(Task prompt) Only the lines below between the one holding "Task: Toggle center horizontal text alignment" and the one holding "Click the red", inclusive, are to be reproduced word for word; the pictures are to be left out.

(Record extracts)
******

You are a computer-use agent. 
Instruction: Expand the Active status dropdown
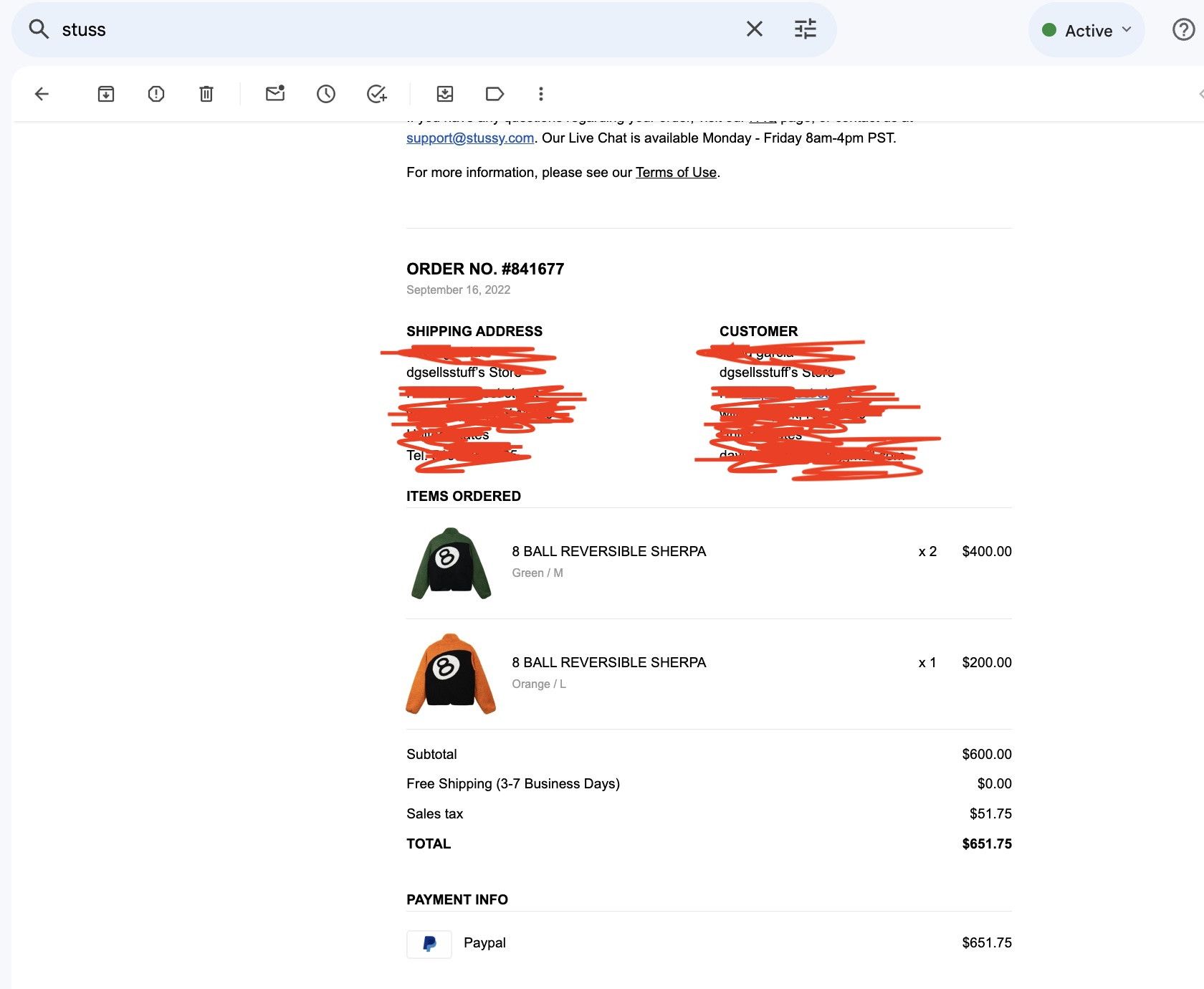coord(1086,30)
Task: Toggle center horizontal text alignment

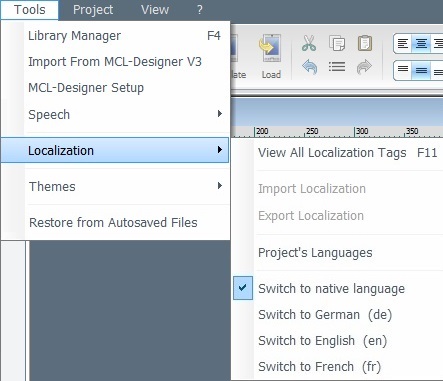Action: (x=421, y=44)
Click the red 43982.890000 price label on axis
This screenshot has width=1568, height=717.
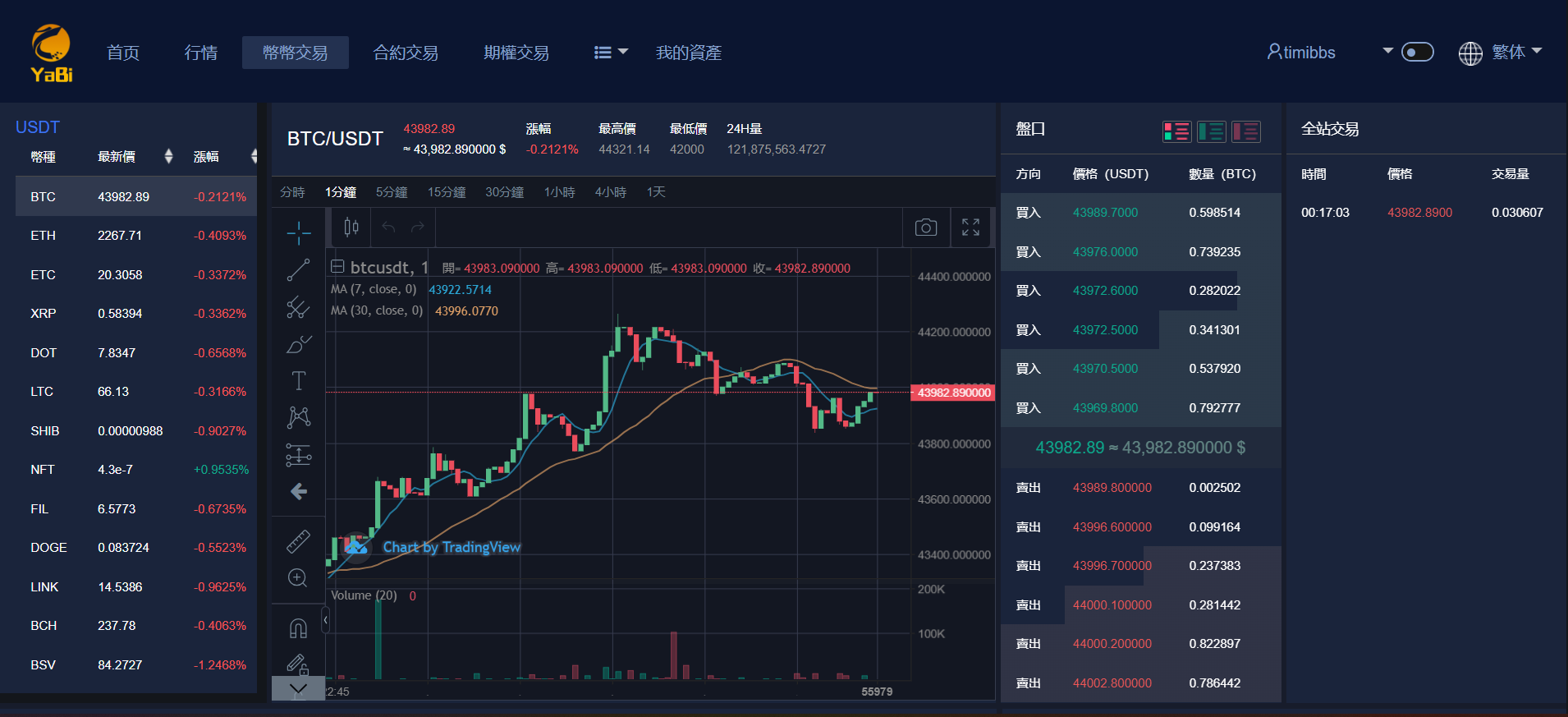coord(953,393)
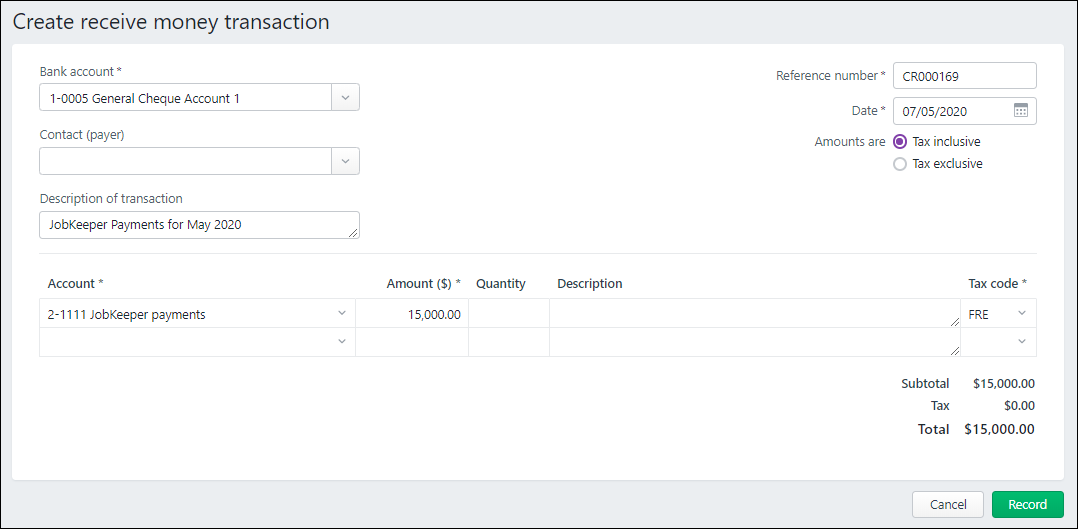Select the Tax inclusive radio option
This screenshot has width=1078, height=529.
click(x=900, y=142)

******

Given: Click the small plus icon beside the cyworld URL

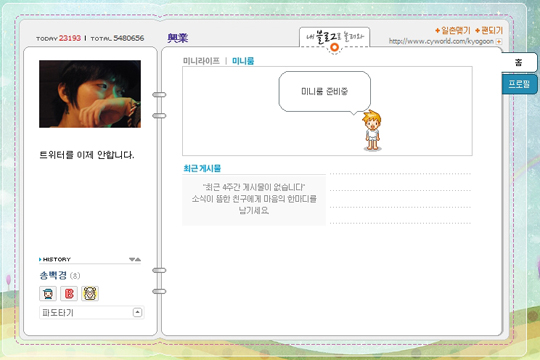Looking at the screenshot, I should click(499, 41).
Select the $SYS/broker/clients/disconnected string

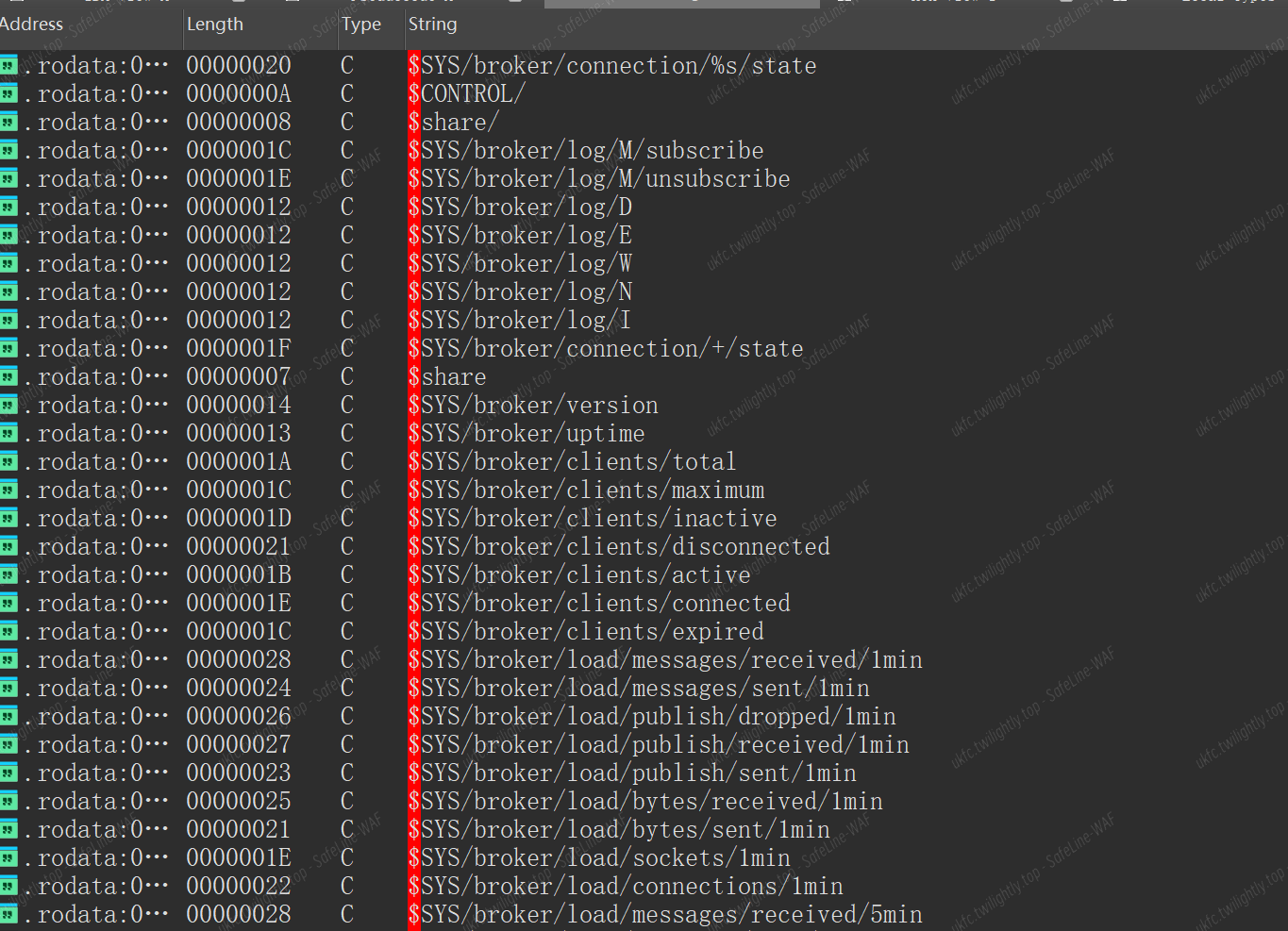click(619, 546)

******

(Written answer)
Task: Toggle center horizontal text alignment

Action: (x=421, y=44)
Click the red 43982.890000 price label on axis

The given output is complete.